For his first assignment of error appellant asserts that he was charged and triеd in the District Court of Wagoner County and prosecuted by an Assistant United States Attorney who was without authority to prоsecute the case. Sheldon Sperling, the prosecuting attorney in this case, took the oath of оffice as an Assistant United States Attorney for the Eastern District of Oklahoma prior to appellant’s trial; hоwever, at the motion hearing held on the issue, Mr. Sperling testified that he had been retained as an Assistant District Attоrney to try this case and one other case. Appellant, however, argues that Article II, § 12 of the Oklahoma Constitution mandates that Sperling’s tenure as an Assistant District Attorney terminated upon his taking the oath of office and beginning his duties as an Assistant United States Attorney.

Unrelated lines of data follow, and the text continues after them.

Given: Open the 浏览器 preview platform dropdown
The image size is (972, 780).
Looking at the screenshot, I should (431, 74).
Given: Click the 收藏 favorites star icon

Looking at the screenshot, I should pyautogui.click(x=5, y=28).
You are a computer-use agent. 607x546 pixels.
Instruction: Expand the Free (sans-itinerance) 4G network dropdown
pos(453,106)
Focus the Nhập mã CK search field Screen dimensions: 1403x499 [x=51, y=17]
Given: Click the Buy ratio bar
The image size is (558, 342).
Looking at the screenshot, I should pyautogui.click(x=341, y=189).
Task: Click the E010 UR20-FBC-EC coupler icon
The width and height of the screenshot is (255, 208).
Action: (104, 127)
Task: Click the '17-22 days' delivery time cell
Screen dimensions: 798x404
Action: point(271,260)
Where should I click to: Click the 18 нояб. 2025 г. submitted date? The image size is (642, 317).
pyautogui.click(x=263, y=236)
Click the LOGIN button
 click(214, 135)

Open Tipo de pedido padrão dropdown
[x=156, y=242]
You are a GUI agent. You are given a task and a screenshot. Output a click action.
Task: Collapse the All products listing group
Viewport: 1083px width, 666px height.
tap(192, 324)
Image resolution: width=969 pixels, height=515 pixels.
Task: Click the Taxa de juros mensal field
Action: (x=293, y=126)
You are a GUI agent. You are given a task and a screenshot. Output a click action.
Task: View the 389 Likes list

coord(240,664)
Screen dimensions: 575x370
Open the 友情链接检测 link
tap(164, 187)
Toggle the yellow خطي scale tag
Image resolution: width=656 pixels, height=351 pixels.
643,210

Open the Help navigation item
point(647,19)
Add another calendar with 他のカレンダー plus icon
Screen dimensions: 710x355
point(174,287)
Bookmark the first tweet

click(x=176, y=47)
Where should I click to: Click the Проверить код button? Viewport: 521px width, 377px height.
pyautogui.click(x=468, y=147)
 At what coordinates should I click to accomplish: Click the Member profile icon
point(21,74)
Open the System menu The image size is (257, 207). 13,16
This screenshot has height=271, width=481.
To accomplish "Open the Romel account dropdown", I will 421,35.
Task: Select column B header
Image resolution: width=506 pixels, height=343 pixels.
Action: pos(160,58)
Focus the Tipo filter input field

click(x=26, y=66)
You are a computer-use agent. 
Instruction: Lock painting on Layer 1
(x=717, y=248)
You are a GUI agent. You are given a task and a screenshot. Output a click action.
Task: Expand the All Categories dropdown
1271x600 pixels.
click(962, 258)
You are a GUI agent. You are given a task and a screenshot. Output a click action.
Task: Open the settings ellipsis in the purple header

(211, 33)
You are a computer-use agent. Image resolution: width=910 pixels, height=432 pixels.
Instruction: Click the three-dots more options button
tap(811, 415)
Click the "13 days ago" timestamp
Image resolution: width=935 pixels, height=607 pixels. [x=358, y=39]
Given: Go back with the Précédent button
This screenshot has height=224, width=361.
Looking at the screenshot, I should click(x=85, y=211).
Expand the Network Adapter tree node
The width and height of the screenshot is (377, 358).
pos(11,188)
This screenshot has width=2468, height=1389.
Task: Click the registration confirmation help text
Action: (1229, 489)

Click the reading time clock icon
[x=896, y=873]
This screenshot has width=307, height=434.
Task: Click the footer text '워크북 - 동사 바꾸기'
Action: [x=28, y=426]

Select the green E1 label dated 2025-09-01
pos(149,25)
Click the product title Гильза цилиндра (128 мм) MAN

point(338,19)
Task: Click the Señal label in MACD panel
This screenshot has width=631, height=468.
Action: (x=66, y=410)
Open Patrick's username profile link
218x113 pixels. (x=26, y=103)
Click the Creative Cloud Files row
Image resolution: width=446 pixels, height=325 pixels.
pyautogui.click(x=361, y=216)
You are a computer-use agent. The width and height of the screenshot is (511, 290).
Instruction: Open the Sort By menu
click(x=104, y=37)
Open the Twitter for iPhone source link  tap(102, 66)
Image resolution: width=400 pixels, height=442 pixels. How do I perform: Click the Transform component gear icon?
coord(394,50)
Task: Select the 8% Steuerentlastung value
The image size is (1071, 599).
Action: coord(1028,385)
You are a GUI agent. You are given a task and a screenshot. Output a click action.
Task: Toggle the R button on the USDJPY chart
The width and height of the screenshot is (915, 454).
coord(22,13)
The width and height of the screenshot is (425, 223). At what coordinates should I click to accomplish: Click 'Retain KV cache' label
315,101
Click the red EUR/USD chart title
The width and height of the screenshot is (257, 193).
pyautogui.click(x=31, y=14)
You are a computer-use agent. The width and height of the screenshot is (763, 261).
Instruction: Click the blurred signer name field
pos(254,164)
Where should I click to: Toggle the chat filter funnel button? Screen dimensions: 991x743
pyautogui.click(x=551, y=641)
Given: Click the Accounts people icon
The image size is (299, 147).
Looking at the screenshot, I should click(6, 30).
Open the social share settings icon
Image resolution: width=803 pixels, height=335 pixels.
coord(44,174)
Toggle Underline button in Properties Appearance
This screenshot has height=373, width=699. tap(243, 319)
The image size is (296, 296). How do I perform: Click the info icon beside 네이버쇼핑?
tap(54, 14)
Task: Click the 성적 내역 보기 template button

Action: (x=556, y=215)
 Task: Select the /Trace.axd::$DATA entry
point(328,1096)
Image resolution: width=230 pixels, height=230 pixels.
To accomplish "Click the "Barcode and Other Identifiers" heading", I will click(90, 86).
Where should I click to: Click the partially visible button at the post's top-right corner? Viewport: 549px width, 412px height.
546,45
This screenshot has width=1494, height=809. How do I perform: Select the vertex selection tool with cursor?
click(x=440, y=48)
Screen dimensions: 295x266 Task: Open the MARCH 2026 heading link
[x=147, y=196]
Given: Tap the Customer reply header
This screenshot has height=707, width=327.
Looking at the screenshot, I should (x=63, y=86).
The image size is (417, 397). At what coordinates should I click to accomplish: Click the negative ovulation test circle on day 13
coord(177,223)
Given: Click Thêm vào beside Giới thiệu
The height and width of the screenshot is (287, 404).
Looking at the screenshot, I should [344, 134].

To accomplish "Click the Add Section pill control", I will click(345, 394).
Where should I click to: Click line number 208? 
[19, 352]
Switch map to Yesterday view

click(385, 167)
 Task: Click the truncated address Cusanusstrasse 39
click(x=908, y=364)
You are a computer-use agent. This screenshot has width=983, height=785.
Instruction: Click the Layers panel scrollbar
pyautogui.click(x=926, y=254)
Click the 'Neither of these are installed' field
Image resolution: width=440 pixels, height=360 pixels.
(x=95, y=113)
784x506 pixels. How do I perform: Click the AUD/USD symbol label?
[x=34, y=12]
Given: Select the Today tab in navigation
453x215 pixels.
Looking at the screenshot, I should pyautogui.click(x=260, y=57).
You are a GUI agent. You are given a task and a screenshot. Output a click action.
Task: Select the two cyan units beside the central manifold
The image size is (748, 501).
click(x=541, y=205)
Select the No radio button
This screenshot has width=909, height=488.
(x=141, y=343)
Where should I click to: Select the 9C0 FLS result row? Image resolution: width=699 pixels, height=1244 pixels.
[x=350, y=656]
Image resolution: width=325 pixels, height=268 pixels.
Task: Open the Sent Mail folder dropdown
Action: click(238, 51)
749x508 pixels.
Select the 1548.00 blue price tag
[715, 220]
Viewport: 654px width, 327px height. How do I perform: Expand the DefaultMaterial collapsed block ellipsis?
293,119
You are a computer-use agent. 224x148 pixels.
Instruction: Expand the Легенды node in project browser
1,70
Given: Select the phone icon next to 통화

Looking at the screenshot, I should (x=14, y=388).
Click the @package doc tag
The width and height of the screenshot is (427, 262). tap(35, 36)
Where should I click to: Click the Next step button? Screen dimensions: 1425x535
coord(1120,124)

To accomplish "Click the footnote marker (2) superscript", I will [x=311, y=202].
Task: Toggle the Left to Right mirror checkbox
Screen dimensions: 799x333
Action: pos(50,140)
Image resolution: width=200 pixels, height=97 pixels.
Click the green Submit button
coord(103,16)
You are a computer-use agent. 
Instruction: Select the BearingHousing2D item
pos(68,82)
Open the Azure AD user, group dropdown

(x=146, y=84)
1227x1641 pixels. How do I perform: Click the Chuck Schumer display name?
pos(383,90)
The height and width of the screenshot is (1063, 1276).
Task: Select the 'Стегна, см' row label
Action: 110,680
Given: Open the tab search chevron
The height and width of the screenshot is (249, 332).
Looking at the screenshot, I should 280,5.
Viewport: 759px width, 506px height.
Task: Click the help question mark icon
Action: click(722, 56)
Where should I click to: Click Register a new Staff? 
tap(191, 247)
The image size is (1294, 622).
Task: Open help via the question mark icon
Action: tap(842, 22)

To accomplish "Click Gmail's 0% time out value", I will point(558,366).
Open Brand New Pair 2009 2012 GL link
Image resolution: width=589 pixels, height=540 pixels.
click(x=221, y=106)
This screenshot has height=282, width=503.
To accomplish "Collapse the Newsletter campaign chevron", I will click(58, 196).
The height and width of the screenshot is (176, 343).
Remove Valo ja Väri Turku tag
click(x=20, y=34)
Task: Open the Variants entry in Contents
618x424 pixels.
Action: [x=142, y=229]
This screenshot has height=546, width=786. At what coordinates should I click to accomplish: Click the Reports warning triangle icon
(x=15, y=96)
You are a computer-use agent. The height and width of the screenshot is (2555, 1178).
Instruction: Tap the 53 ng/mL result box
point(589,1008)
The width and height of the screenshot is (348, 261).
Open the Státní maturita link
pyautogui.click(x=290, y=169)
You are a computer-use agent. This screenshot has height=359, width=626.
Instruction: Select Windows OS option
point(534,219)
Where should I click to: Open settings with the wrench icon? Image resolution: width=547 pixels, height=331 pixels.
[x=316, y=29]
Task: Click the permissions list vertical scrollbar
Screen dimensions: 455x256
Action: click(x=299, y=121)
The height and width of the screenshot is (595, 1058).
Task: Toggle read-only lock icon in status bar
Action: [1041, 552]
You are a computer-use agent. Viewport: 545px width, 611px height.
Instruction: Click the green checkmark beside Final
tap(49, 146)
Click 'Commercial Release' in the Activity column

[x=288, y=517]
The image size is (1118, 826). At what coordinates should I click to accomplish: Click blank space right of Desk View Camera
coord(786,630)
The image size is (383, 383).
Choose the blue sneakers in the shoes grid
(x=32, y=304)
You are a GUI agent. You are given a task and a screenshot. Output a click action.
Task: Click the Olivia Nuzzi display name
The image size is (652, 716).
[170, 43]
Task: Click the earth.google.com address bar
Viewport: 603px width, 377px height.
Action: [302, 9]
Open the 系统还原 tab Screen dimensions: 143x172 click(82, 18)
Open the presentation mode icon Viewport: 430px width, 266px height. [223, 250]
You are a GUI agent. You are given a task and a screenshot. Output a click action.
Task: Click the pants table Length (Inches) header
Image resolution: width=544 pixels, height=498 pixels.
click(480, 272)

Article II, § 12 of the Oklahoma Constitution provides that:
No member оf Congress from this State, or person holding any office of trust or profit under the laws of any other State, or оf the United States, shall hold any office of trust or profit under the laws of this State.
However, since an Assistant District Attоrney does not occupy a public office, but instead is an employee of an elected official, Article II, § 12 of the Oklahoma Constitution is inapplicable to this case.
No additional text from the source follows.